MATERIAL FOR THIS TASK section start
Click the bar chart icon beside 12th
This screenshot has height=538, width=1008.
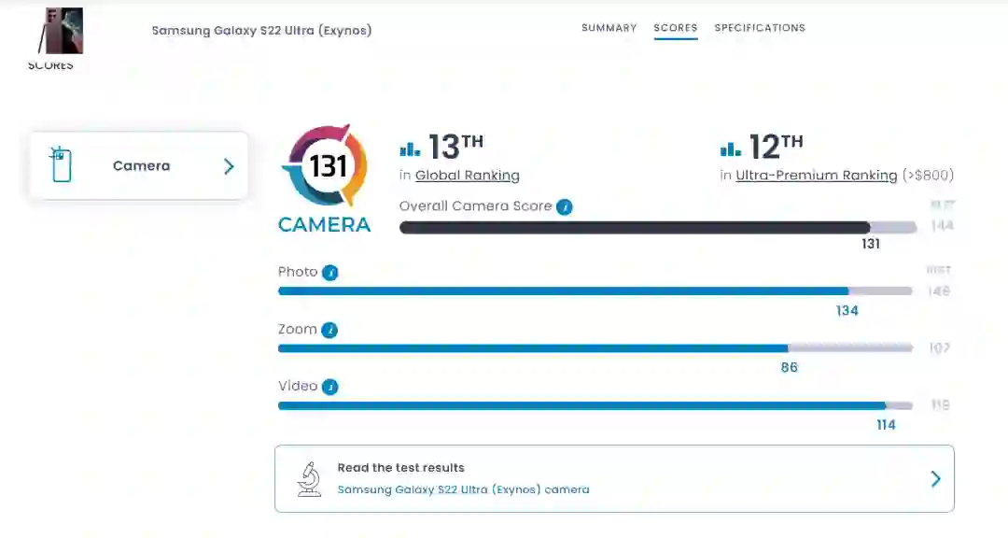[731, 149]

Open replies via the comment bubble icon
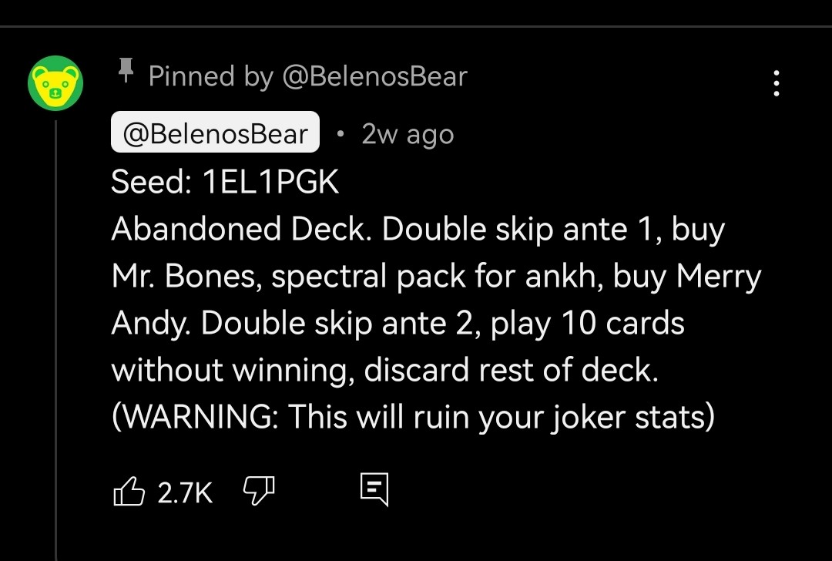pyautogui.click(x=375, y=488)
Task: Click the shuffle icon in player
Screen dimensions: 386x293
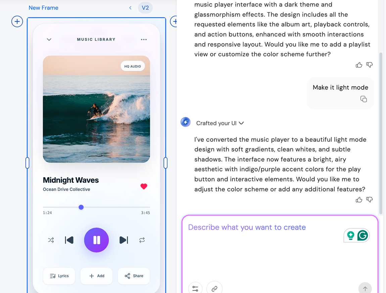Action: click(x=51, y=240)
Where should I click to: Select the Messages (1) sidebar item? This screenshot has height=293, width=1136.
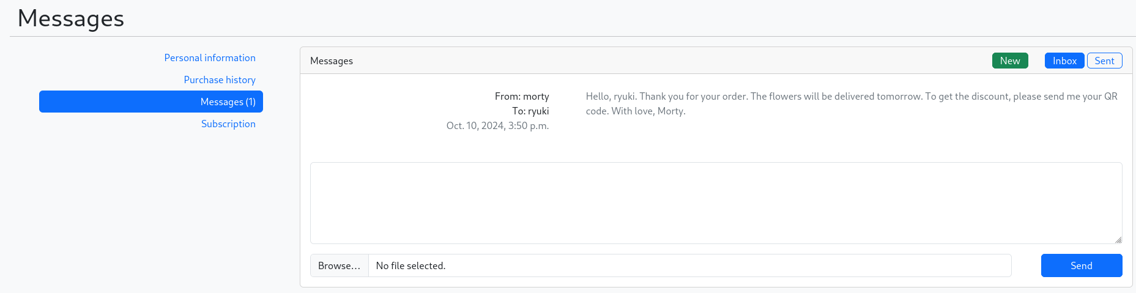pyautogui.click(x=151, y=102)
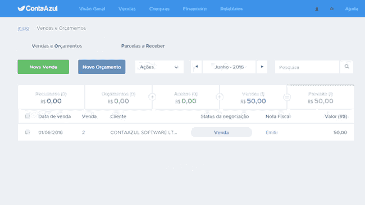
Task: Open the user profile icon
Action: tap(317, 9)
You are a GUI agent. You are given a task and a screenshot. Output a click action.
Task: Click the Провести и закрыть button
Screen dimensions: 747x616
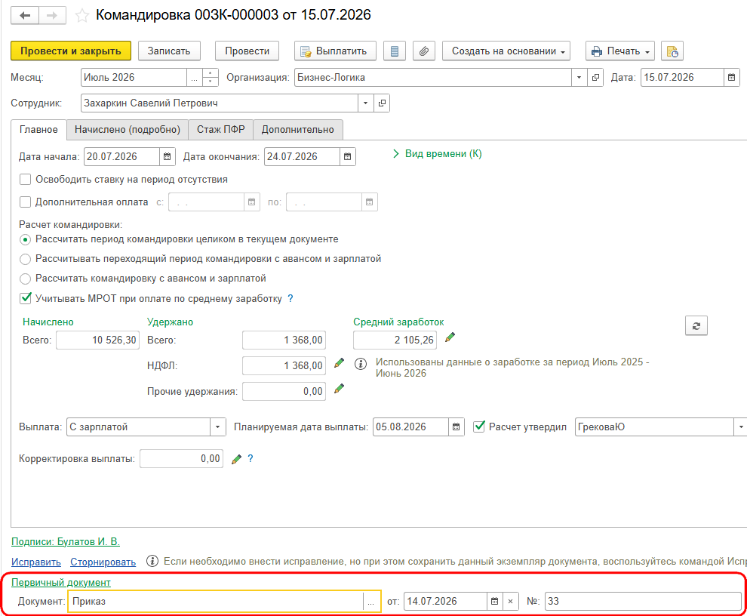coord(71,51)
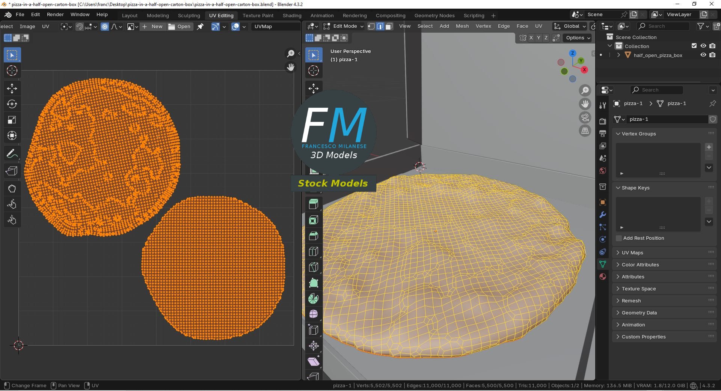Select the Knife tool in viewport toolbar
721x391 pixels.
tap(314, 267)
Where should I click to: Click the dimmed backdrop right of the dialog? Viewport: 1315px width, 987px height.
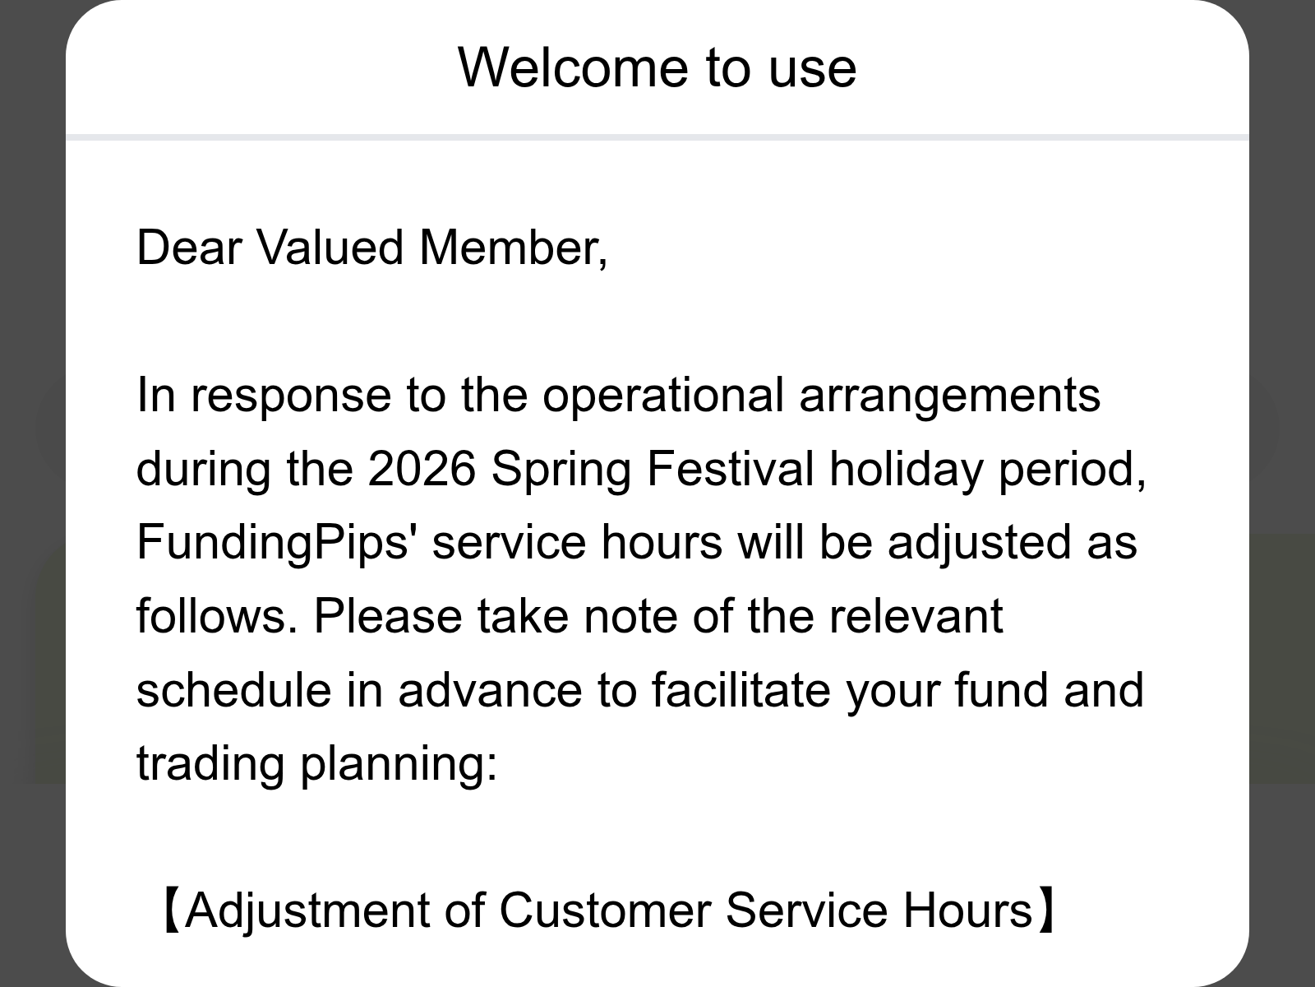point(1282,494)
MATERIAL FOR THIS TASK section end
DIRECTIONS:
Your answer should hold every record above, printed exactly and free of pictures.

SOLUTION TO THIS TASK:
Click the bar chart icon beside 12th
This screenshot has height=538, width=1008.
[731, 149]

Open replies via the comment bubble icon
pyautogui.click(x=375, y=488)
Task: Click the shuffle icon in player
Screen dimensions: 386x293
Action: click(x=51, y=240)
Where should I click to: Select the Messages (1) sidebar item? This screenshot has height=293, width=1136.
pyautogui.click(x=151, y=102)
Task: Open the user profile icon
Action: tap(317, 9)
You are a GUI agent. You are given a task and a screenshot. Output a click action.
Task: Click the Провести и закрыть button
Screen dimensions: 747x616
coord(71,51)
Select the Knife tool in viewport toolbar
721x391 pixels.
tap(314, 267)
Where should I click to: Click the dimmed backdrop right of the dialog? Viewport: 1315px width, 987px height.
point(1282,494)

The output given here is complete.